··· RECORDS PROVIDED ···
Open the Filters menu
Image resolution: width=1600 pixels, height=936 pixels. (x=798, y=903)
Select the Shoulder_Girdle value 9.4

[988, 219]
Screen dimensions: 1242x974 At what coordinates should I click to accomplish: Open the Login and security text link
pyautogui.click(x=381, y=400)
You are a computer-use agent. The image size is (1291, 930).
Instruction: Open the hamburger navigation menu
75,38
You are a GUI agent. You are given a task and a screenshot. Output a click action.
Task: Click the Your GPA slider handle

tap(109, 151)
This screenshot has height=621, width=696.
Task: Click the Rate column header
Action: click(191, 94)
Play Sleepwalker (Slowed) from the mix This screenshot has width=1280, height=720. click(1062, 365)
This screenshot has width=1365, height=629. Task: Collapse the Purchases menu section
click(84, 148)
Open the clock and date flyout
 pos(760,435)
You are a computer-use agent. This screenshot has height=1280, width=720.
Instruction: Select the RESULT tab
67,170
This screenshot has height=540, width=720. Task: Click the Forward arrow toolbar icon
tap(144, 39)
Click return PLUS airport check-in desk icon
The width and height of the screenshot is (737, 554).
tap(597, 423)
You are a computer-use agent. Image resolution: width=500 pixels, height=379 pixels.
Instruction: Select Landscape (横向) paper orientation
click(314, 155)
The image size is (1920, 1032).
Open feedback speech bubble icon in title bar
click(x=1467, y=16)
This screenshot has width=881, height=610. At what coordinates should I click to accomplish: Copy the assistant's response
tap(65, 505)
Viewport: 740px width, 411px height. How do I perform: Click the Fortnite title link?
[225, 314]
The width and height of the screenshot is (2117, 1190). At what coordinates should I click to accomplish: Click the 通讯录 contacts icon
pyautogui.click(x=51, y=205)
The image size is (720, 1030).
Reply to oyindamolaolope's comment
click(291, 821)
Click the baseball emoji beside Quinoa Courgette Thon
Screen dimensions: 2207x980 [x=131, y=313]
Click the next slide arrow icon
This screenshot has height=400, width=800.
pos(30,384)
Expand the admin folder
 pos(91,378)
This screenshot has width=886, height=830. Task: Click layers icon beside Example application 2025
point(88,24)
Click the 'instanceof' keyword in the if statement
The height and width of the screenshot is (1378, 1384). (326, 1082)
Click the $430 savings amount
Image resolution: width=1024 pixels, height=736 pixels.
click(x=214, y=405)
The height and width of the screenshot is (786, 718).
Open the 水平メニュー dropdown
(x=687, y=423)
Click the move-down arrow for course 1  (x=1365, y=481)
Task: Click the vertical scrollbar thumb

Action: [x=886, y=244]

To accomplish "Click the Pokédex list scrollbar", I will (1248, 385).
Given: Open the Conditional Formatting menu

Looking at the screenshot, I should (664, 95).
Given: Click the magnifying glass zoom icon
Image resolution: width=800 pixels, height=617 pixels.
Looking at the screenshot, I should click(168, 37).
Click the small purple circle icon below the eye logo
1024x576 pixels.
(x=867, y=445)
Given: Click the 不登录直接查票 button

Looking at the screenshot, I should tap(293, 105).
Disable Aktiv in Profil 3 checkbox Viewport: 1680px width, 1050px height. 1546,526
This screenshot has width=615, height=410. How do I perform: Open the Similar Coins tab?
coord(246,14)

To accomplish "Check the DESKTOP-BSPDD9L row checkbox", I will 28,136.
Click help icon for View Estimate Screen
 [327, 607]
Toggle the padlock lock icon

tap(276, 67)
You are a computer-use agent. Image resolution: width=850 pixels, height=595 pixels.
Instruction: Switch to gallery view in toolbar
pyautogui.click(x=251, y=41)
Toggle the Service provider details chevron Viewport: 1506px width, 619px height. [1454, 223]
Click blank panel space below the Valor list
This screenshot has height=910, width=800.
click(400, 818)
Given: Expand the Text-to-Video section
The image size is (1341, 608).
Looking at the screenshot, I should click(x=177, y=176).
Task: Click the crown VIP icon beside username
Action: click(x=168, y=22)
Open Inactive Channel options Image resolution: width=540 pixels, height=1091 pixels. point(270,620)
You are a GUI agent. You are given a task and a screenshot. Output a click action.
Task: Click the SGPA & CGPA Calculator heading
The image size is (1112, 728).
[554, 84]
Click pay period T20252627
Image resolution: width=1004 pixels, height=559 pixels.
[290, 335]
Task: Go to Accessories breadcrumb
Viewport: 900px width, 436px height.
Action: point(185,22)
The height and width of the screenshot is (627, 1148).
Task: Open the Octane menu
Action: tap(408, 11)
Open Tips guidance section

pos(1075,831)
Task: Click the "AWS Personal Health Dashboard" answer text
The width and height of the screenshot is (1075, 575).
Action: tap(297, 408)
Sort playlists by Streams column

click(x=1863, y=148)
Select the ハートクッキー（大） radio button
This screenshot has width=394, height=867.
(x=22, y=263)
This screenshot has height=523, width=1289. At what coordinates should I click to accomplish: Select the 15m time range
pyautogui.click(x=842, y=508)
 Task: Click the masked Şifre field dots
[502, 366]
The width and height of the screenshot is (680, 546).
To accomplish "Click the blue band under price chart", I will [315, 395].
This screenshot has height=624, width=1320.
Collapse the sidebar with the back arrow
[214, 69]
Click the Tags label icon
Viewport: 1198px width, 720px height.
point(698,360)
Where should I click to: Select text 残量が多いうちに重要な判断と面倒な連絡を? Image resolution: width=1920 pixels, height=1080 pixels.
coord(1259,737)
···
◆ **PROBLEM**: Give back the complete data, each line unchanged.

◆ **OUTPUT FOR THIS EXERCISE**:
Open the Filters menu
Image resolution: width=1600 pixels, height=936 pixels. (x=798, y=903)
Select the Shoulder_Girdle value 9.4

[988, 219]
Screen dimensions: 1242x974 At what coordinates should I click to accomplish: Open the Login and security text link
pyautogui.click(x=381, y=400)
You are a computer-use agent. The image size is (1291, 930).
Instruction: Open the hamburger navigation menu
75,38
You are a GUI agent. You are given a task and a screenshot. Output a click action.
Task: Click the Your GPA slider handle

tap(109, 151)
This screenshot has height=621, width=696.
Task: Click the Rate column header
Action: click(191, 94)
Play Sleepwalker (Slowed) from the mix This screenshot has width=1280, height=720. click(1062, 365)
This screenshot has width=1365, height=629. Task: Collapse the Purchases menu section
click(84, 148)
Open the clock and date flyout
 pos(760,435)
You are a computer-use agent. This screenshot has height=1280, width=720.
Instruction: Select the RESULT tab
67,170
This screenshot has height=540, width=720. Task: Click the Forward arrow toolbar icon
tap(144, 39)
Click return PLUS airport check-in desk icon
The width and height of the screenshot is (737, 554).
tap(597, 423)
You are a computer-use agent. Image resolution: width=500 pixels, height=379 pixels.
Instruction: Select Landscape (横向) paper orientation
click(314, 155)
The image size is (1920, 1032).
Open feedback speech bubble icon in title bar
click(x=1467, y=16)
This screenshot has width=881, height=610. At what coordinates should I click to accomplish: Copy the assistant's response
tap(65, 505)
Viewport: 740px width, 411px height. How do I perform: Click the Fortnite title link?
[225, 314]
The width and height of the screenshot is (2117, 1190). At what coordinates should I click to accomplish: Click the 通讯录 contacts icon
pyautogui.click(x=51, y=205)
The image size is (720, 1030).
Reply to oyindamolaolope's comment
click(291, 821)
Click the baseball emoji beside Quinoa Courgette Thon
Screen dimensions: 2207x980 [x=131, y=313]
Click the next slide arrow icon
This screenshot has height=400, width=800.
pos(30,384)
Expand the admin folder
 pos(91,378)
This screenshot has width=886, height=830. Task: Click layers icon beside Example application 2025
point(88,24)
Click the 'instanceof' keyword in the if statement
The height and width of the screenshot is (1378, 1384). (326, 1082)
Click the $430 savings amount
Image resolution: width=1024 pixels, height=736 pixels.
click(x=214, y=405)
The height and width of the screenshot is (786, 718).
Open the 水平メニュー dropdown
(x=687, y=423)
Click the move-down arrow for course 1  (x=1365, y=481)
Task: Click the vertical scrollbar thumb

Action: [x=886, y=244]

To accomplish "Click the Pokédex list scrollbar", I will (1248, 385).
Given: Open the Conditional Formatting menu

Looking at the screenshot, I should (664, 95).
Given: Click the magnifying glass zoom icon
Image resolution: width=800 pixels, height=617 pixels.
Looking at the screenshot, I should click(168, 37).
Click the small purple circle icon below the eye logo
1024x576 pixels.
(x=867, y=445)
Given: Click the 不登录直接查票 button

Looking at the screenshot, I should tap(293, 105).
Disable Aktiv in Profil 3 checkbox Viewport: 1680px width, 1050px height. 1546,526
This screenshot has width=615, height=410. How do I perform: Open the Similar Coins tab?
coord(246,14)

To accomplish "Check the DESKTOP-BSPDD9L row checkbox", I will 28,136.
Click help icon for View Estimate Screen
 [327, 607]
Toggle the padlock lock icon

tap(276, 67)
You are a computer-use agent. Image resolution: width=850 pixels, height=595 pixels.
Instruction: Switch to gallery view in toolbar
pyautogui.click(x=251, y=41)
Toggle the Service provider details chevron Viewport: 1506px width, 619px height. [1454, 223]
Click blank panel space below the Valor list
This screenshot has height=910, width=800.
click(400, 818)
Given: Expand the Text-to-Video section
The image size is (1341, 608).
Looking at the screenshot, I should click(x=177, y=176).
Task: Click the crown VIP icon beside username
Action: click(x=168, y=22)
Open Inactive Channel options Image resolution: width=540 pixels, height=1091 pixels. point(270,620)
You are a GUI agent. You are given a task and a screenshot. Output a click action.
Task: Click the SGPA & CGPA Calculator heading
The image size is (1112, 728).
[554, 84]
Click pay period T20252627
Image resolution: width=1004 pixels, height=559 pixels.
[290, 335]
Task: Go to Accessories breadcrumb
Viewport: 900px width, 436px height.
Action: point(185,22)
The height and width of the screenshot is (627, 1148).
Task: Open the Octane menu
Action: tap(408, 11)
Open Tips guidance section

pos(1075,831)
Task: Click the "AWS Personal Health Dashboard" answer text
The width and height of the screenshot is (1075, 575).
Action: tap(297, 408)
Sort playlists by Streams column

click(x=1863, y=148)
Select the ハートクッキー（大） radio button
This screenshot has width=394, height=867.
(x=22, y=263)
This screenshot has height=523, width=1289. At what coordinates should I click to accomplish: Select the 15m time range
pyautogui.click(x=842, y=508)
 Task: Click the masked Şifre field dots
[502, 366]
The width and height of the screenshot is (680, 546).
To accomplish "Click the blue band under price chart", I will [315, 395].
This screenshot has height=624, width=1320.
Collapse the sidebar with the back arrow
[214, 69]
Click the Tags label icon
Viewport: 1198px width, 720px height.
point(698,360)
Where should I click to: Select text 残量が多いうちに重要な判断と面倒な連絡を? Image resolution: width=1920 pixels, height=1080 pixels.
coord(1259,737)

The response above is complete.